--- Information provided ---

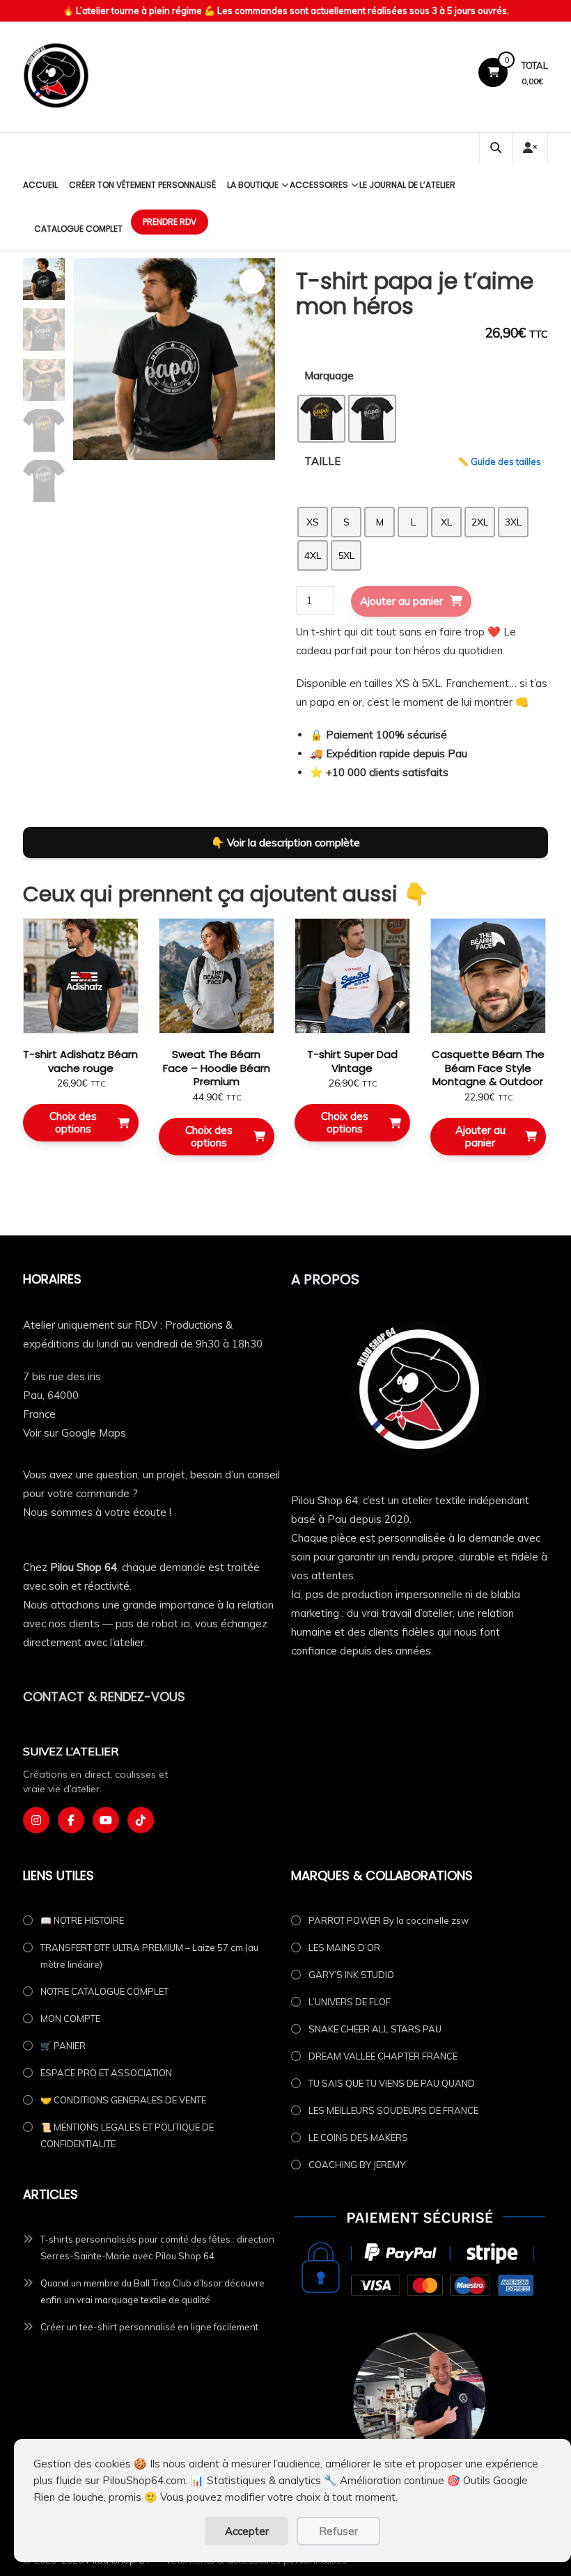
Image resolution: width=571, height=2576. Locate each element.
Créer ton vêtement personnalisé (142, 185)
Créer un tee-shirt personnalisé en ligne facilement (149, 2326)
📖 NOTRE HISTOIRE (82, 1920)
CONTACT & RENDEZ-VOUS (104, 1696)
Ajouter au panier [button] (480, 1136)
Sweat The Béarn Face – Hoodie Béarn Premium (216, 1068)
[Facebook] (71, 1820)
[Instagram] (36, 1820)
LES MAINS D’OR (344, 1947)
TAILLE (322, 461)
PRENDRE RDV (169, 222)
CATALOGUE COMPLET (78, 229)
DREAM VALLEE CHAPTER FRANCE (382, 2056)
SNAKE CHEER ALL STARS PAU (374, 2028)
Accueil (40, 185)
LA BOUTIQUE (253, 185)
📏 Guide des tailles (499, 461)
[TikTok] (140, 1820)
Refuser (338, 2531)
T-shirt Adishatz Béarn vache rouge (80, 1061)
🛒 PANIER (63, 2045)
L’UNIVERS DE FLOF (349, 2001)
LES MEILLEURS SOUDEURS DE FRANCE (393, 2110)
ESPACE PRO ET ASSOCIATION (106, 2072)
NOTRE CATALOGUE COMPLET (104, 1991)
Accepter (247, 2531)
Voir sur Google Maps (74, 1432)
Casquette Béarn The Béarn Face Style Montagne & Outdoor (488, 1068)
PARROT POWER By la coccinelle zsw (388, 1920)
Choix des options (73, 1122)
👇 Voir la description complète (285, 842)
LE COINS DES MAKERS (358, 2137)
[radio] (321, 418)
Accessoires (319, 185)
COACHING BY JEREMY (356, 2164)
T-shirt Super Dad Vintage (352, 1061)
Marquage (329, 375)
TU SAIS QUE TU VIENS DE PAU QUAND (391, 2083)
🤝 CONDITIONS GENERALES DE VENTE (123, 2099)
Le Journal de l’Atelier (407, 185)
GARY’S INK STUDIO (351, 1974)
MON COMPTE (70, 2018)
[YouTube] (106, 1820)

---

[Task directions]
Find every line above where the word "CATALOGUE" occurs, and copy that line.

[Exercise answer]
CATALOGUE COMPLET (78, 229)
NOTRE CATALOGUE COMPLET (104, 1991)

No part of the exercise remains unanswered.